> _Excerpt to read_:

USD/JPY Exchange Rate

USD/JPY, the “gopher”

USD/JPY is the abbreviation for the U.S. dollar and Japanese yen cross. Trading this currency pair is also known as trading the “gopher”. The USD/JPY tends to have a positive correlation with the USD/CHF and USD/CAD currency pairs because they all use the U.S. dollar as the base currency.
Since much of the Eastern economy moves according to Japan, the Yen is quite sensitive to factors related to Asian stock exchanges. Because of the interest rate differential between this currency and other major currencies that preponderated for several years, it is also sensitive to any change affecting the so-called “Carry Trade”.

Historical lows and highs… fixed rate or free float rate?

  • Fixed Rate: from 1944 to 1971: Following World War II the Yen lost much of its prewar value. To stabilize the Japanese economy, the exchange rate of the yen was fixed at ¥360 per $1 as part of the Bretton Woods system that set an obligation for each country to adopt a monetary policy that maintained the exchange rate by tying its currency to gold.
  • Free Float Rate: When the Bretton Woods system ended in 1971, the United States unilaterally terminated convertibility of the US dollar to gold. The JPY became undervalued and was allowed to float. Since then, the pair reached its highest price in January 1973 at 301.15¥/USD and its minimum in October 2011 at 72¥/USD.

> _Prompt A_:
Under the Bretton Woods system described in the USD/JPY overview, at what rate was the yen fixed against the U.S. dollar?
> _Prompt B_:
Carry on the USD/JPY overview from its final sentence, keeping its formal register.

> _Given information_:
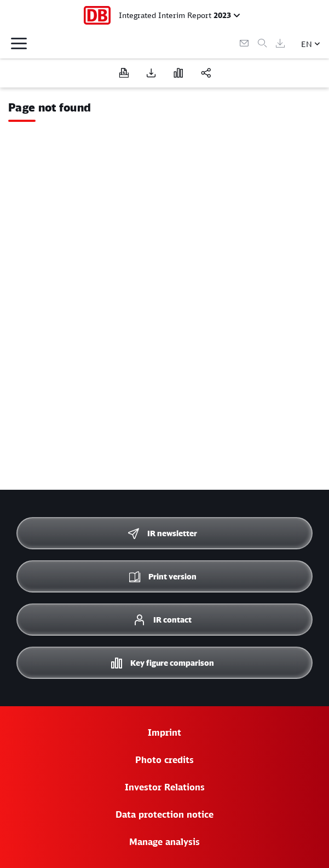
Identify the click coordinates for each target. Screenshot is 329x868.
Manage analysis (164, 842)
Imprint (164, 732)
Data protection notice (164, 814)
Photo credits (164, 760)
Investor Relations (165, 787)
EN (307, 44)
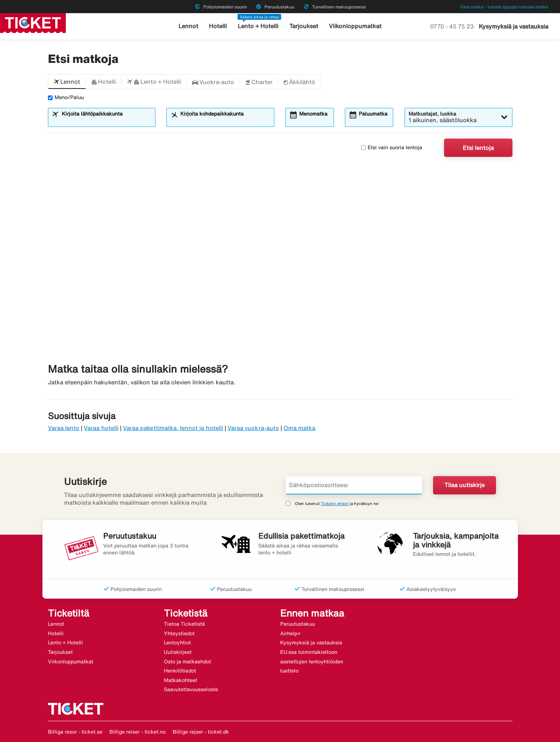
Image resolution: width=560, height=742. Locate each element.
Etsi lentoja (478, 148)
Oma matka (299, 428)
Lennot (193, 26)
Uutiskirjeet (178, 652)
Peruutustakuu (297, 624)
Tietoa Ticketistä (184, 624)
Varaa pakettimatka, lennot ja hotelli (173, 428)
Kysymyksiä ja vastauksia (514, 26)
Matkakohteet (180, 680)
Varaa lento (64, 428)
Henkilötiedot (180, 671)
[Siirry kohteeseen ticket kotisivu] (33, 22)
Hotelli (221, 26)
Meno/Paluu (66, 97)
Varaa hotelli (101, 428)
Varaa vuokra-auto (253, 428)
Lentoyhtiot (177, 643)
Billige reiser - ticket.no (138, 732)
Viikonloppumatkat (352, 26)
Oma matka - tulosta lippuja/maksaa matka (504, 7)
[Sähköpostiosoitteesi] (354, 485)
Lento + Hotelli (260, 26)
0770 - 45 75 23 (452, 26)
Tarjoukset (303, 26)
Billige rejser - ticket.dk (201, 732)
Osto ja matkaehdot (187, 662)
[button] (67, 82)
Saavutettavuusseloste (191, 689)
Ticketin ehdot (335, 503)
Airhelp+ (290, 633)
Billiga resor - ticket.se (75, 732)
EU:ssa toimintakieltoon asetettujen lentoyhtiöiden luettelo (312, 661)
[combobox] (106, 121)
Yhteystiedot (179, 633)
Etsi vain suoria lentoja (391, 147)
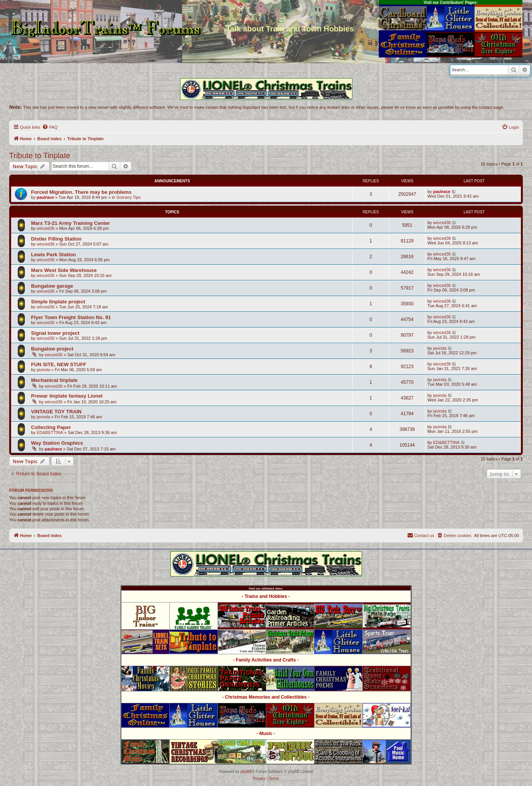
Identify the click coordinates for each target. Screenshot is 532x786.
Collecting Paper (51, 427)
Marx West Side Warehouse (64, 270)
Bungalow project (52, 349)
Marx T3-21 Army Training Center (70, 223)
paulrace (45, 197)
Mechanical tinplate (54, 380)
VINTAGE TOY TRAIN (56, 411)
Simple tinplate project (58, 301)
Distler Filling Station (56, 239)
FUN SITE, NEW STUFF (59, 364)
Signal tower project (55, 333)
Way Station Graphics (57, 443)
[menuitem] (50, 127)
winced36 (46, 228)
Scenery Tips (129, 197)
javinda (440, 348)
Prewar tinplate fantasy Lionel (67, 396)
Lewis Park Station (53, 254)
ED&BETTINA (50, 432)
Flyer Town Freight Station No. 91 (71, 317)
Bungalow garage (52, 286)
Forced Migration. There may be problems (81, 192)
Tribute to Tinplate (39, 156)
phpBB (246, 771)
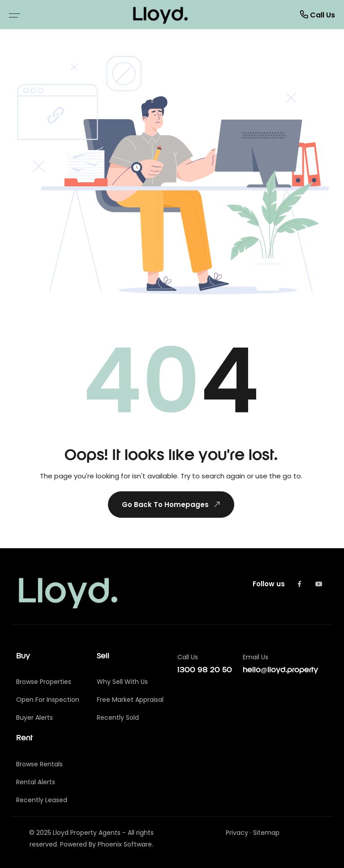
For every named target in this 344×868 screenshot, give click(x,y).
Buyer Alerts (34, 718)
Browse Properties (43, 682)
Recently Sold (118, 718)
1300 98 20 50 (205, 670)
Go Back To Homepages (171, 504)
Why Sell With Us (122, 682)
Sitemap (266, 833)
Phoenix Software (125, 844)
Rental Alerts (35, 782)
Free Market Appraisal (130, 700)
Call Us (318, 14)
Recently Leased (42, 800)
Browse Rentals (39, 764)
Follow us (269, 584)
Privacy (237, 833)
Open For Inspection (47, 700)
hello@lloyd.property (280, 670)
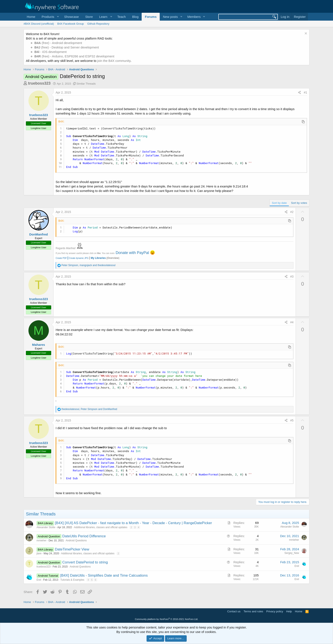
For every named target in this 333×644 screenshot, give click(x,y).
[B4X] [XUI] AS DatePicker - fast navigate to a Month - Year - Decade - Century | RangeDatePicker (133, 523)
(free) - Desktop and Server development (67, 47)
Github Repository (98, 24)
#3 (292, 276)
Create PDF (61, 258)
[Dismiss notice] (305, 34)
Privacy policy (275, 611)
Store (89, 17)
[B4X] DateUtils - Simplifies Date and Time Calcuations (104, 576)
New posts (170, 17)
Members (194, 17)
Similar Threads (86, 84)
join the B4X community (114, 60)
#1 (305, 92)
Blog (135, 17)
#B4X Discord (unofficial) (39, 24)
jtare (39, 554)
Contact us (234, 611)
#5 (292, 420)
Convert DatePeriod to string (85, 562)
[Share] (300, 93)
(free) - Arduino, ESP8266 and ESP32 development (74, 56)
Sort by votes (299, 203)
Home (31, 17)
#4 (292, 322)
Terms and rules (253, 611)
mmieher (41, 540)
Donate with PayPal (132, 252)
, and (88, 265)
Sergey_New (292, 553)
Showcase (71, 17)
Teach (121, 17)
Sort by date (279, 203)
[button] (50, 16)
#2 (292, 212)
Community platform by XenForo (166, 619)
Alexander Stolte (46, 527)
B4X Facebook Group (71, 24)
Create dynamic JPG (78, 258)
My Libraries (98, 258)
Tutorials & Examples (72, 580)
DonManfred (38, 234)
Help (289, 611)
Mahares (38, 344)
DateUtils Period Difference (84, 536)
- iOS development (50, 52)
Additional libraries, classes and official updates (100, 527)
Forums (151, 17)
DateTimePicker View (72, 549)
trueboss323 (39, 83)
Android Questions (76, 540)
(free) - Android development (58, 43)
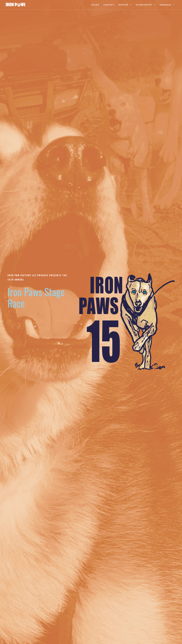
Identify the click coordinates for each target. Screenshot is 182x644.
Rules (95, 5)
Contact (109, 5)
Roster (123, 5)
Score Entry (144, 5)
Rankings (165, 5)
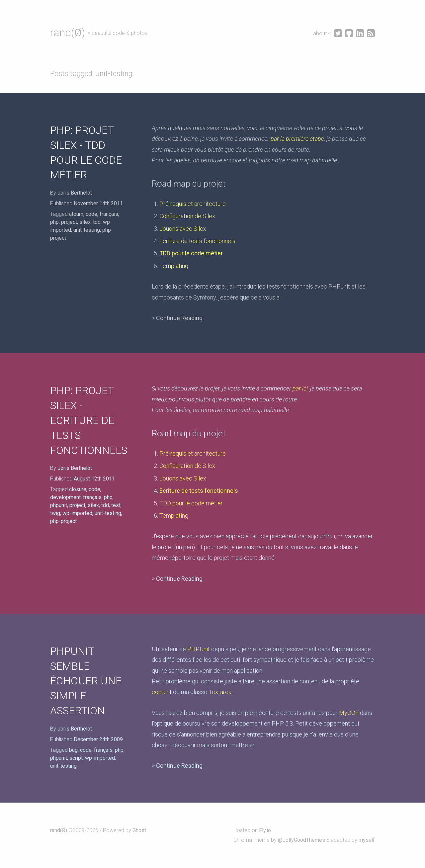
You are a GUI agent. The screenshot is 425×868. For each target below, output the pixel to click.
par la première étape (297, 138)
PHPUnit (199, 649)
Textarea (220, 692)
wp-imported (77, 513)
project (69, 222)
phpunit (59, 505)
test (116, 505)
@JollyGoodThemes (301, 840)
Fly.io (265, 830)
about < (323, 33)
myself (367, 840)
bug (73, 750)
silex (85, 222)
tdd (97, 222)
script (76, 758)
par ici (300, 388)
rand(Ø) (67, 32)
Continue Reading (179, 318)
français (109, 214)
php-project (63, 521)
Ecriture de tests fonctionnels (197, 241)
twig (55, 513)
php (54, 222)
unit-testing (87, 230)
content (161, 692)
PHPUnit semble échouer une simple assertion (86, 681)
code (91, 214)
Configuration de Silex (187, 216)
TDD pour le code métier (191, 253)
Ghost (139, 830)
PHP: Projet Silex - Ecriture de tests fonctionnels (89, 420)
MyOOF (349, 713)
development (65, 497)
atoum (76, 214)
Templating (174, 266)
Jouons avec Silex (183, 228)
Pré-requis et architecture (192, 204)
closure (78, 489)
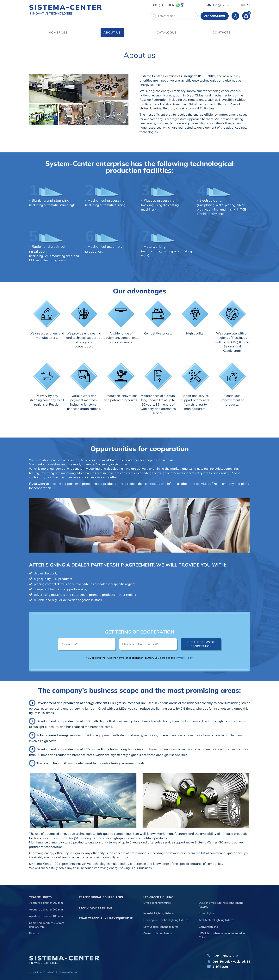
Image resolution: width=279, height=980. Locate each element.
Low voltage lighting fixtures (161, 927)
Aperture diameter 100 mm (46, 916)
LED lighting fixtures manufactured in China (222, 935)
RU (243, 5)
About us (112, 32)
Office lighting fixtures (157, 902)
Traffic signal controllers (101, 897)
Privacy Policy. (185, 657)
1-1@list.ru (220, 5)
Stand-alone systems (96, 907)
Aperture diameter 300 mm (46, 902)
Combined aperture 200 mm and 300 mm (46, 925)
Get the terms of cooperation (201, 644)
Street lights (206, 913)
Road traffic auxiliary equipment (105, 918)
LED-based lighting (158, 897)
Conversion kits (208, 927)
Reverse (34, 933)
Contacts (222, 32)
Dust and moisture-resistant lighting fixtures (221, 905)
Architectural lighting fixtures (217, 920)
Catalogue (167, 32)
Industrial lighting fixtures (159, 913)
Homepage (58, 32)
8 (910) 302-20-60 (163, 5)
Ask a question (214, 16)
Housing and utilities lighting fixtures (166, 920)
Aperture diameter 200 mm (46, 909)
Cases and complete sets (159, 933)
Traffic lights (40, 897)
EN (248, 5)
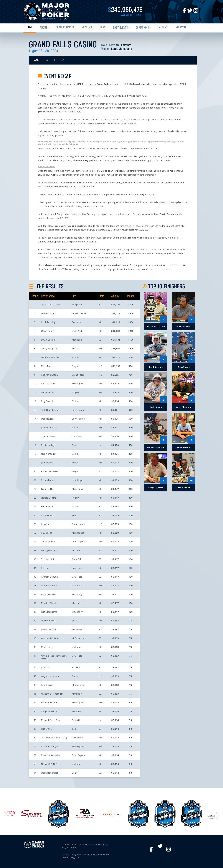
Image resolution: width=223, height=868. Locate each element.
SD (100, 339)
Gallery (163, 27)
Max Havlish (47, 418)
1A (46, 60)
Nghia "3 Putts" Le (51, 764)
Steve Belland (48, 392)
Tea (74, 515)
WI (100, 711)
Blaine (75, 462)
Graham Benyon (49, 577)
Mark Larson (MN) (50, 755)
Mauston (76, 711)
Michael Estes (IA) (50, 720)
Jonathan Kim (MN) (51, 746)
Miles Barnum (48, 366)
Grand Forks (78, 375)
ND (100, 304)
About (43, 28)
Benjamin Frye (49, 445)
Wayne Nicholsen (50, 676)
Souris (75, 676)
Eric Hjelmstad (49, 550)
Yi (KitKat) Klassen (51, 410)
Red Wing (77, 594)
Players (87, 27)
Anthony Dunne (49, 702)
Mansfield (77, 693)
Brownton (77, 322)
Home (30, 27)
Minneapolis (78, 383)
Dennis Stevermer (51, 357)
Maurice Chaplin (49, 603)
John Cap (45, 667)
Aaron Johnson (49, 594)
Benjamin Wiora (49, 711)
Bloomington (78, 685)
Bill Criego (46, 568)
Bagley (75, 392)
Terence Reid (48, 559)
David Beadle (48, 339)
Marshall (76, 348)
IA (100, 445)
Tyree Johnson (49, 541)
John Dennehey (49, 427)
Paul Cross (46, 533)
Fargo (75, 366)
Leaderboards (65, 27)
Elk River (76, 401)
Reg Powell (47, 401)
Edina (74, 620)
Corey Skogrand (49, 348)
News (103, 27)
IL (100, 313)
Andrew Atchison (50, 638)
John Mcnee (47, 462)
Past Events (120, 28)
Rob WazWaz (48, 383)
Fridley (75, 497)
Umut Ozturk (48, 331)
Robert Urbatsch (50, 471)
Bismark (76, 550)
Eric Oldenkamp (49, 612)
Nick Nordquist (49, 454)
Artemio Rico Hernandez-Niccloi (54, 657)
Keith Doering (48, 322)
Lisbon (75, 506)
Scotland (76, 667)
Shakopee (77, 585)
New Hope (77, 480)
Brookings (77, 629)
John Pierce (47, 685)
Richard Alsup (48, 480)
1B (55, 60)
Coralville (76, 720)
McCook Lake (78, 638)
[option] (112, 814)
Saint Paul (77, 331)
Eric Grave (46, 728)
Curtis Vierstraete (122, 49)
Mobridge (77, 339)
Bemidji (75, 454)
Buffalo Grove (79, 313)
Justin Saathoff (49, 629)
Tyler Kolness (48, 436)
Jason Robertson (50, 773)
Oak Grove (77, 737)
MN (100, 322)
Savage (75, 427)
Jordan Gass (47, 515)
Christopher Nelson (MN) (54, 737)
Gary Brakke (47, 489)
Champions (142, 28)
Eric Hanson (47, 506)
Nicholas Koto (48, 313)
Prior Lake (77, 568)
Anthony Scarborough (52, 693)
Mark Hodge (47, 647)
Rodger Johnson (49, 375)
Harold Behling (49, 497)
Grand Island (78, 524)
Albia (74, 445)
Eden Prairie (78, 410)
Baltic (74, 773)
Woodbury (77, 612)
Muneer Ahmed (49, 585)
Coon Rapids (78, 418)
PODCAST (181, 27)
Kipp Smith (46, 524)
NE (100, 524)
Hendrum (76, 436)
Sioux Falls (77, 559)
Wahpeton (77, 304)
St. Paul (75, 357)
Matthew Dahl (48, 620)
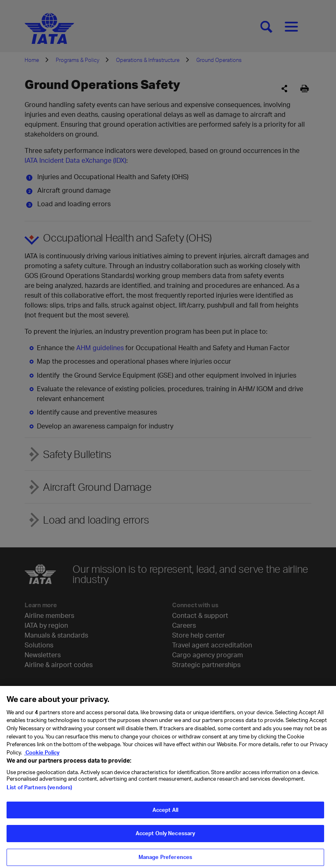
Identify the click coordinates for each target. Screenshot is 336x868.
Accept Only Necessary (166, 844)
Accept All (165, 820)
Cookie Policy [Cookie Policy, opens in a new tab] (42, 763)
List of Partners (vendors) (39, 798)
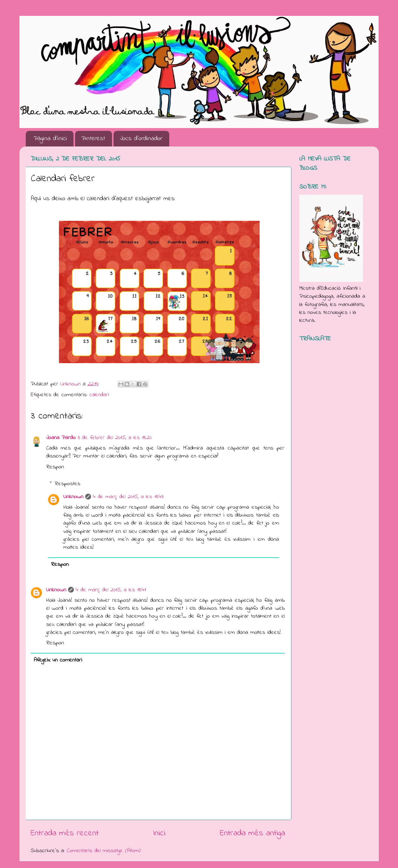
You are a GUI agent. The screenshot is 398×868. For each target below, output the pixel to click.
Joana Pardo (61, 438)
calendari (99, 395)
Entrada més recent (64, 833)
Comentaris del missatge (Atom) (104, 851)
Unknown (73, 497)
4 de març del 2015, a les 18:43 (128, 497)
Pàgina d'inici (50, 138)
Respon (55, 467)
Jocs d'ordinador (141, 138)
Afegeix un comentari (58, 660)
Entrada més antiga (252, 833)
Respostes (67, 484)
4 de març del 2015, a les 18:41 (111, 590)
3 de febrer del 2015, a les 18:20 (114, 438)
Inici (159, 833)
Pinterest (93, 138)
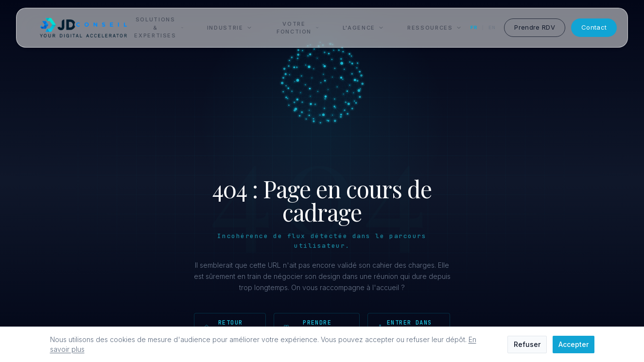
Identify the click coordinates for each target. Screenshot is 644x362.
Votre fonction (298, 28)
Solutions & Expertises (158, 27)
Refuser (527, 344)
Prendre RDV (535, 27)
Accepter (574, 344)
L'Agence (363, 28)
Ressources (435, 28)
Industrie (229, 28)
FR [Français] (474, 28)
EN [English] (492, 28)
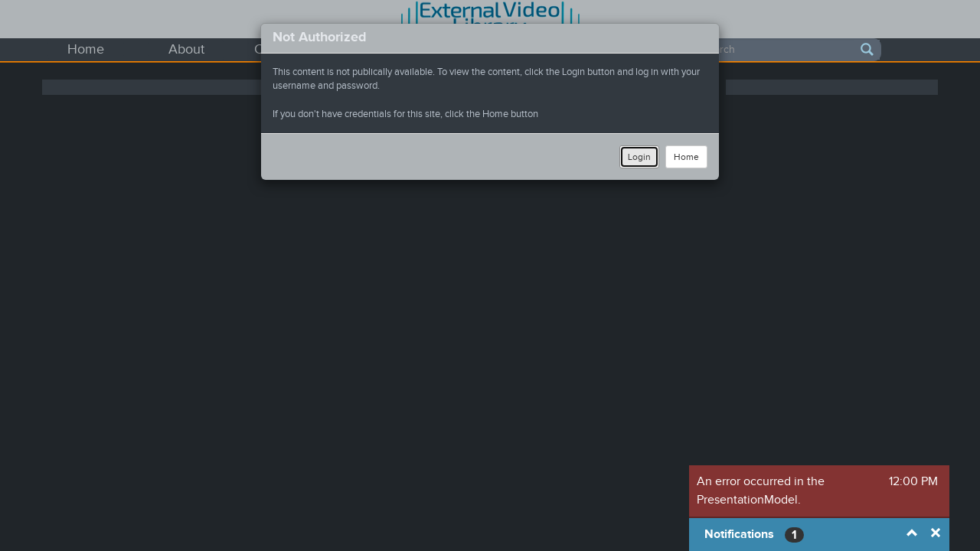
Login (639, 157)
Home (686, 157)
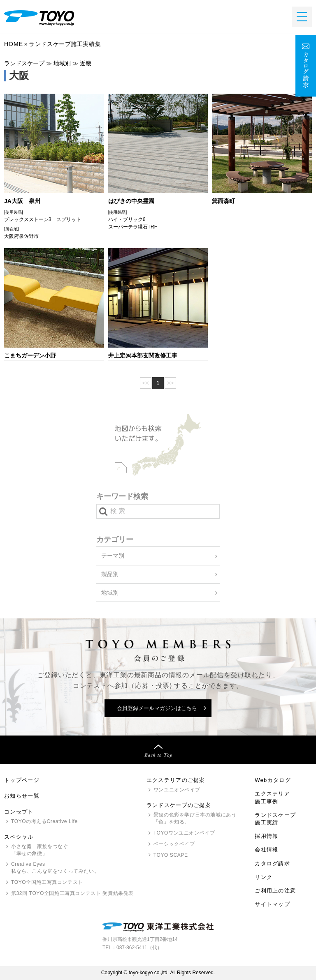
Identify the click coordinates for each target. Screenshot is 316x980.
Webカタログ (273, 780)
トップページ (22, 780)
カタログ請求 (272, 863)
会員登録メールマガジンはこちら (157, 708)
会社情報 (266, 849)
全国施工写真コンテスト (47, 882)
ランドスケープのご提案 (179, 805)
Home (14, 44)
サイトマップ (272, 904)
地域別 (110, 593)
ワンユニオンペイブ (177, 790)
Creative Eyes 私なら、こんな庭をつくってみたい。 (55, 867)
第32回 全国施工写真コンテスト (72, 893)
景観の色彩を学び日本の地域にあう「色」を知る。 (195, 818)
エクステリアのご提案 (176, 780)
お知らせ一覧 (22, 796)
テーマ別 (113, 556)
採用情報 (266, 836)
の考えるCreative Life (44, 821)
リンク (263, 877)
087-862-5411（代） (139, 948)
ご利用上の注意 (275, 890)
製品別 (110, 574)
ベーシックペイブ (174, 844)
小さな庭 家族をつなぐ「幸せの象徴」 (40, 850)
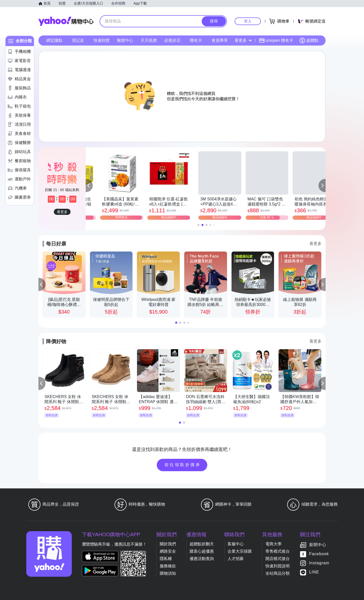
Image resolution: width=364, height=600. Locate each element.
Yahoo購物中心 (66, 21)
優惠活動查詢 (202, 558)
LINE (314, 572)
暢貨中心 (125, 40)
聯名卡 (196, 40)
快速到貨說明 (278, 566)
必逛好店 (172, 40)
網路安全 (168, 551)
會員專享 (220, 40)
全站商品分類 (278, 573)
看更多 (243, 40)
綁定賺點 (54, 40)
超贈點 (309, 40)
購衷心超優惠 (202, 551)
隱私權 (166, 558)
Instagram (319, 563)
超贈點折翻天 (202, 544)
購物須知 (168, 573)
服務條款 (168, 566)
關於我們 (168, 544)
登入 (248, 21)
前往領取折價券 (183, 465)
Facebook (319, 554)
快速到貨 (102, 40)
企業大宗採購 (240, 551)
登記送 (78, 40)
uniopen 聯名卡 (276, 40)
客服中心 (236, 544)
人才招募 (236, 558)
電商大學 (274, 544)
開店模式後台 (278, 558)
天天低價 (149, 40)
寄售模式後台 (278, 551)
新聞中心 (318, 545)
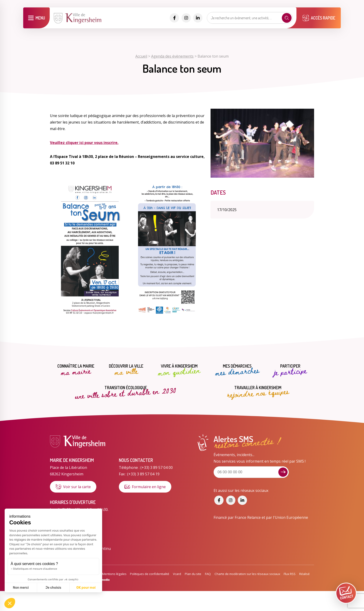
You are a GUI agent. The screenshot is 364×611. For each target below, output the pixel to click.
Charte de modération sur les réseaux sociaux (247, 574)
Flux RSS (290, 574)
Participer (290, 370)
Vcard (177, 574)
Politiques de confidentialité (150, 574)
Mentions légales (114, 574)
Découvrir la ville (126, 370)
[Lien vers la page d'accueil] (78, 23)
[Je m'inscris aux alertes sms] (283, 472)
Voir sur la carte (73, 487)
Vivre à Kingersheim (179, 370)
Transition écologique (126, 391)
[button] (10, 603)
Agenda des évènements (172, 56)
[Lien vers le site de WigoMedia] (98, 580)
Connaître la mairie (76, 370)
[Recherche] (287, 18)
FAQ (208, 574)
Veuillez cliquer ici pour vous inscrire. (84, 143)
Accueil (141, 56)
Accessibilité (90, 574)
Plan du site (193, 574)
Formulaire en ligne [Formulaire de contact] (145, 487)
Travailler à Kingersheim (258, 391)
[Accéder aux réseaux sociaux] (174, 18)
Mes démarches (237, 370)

> _Answer A_:
¥360 per $1

> _Answer B_:
In her “USDJPY Forecast 2017” published at the end of 2016, Valeria Bednarik states that Kuroda, Governor of the Bank of Japan, will need to work together with Trump: “Japan got a helping hand from the US, as perspectives of upcoming Trump’s policies are boosting growth and inflation, alongside with the three rate hikes foreseen by the US Federal Reserve which fueled dollar’s demand, putting the pair just 200 pips away from the 120.00 threshold. The main reason behind this sharp depreciation of the JPY is that US yields have soared to their highest in nearly two years after US election prompted demand for USD-nominated assets, with the 10-year Treasury yield up to 2.50%, while JGB’s one stands pat close to zero, as per BOJ’s policy.

About the Central Bank of Japan, she explains that “in spite of BOJ’s policies not working, the Central Bank has the chance to breath in 2017, although it will mostly depend on Mr. Trump and his promises of boosting US growth. The BOJ, however, will probably need to maintain monetary easing all through 2017, to reach its target of keeping inflation stable above 2%.”

Read Valeria’s full article


The organizations that most impact the USD/JPY are the Federal Reserve of the United States and the Bank of Japan (BoJ). The interest rate differential between the Fed and the BoJ will affect the value of these currencies when compared to each other. For example, when the Fed intervenes in open market activities to make the USD stronger, the value of the USD/JPY cross could increase, due to a strengthening of the U.S. dollar when compared to the Japanese yen.
In Japan, deflation has been a persistent threat for many years, and the BOJ has pursued a policy of very low rates in the hopes of stimulating demand and economic growth; at various points in the 2000s, real rates in Japan were actually slightly negative.

The US Government is as well an institution of great importance for this pair: events as administration statements, new laws and regulations or fiscal policy can increase or decrease the value of the US Dollar and the currencies traded against it. The same happens of course for the Japanese Government, in particular, all the speeches of the Primer Minister and its so-called “Abenomics” economic policies which are based upon “three arrows” of fiscal stimulus, monetary easing and structural reforms.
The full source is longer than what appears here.